Objective:
Transcribe the deposition order word for word from "The commissioners do" up to and including "other factual issues.".

Quoted passage:
The commissioners do not have to answer any other questions that were not specifically posed to
them. Defendants are responsible for the cost of these resumed depositions. Plaintiff’s Amended
Motion to Compel Testimony of Attorney David Hammer is GRANTED IN PART AND DENIED
IN PART. Attorney Hammer shall answer the specific question he was asked on the record, detailed
below in this Order, that he was improperly instructed not to answer, as well as reasonable follow-up
questions related to this question. Attorney Hammer does not have to answer any other questions
that were not specifically posed nor does he have to answer questions about other factual issues.
Defendants are responsible for the cost of this resumed deposition.
II. FACTS
1.

Given data:
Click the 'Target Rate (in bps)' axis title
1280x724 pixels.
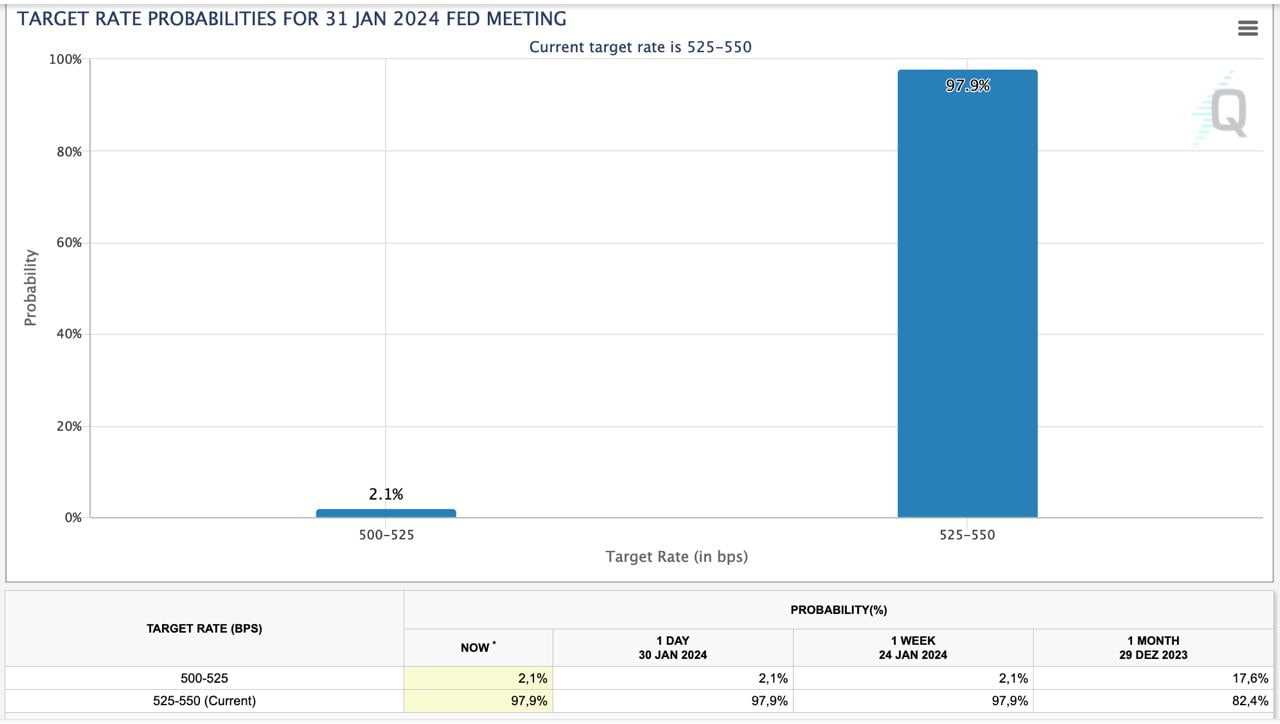point(676,556)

Solution for this exercise:
The commissioners do not have to answer any other questions that were not specifically posed to
them. Defendants are responsible for the cost of these resumed depositions. Plaintiff’s Amended
Motion to Compel Testimony of Attorney David Hammer is GRANTED IN PART AND DENIED
IN PART. Attorney Hammer shall answer the specific question he was asked on the record, detailed
below in this Order, that he was improperly instructed not to answer, as well as reasonable follow-up
questions related to this question. Attorney Hammer does not have to answer any other questions
that were not specifically posed nor does he have to answer questions about other factual issues.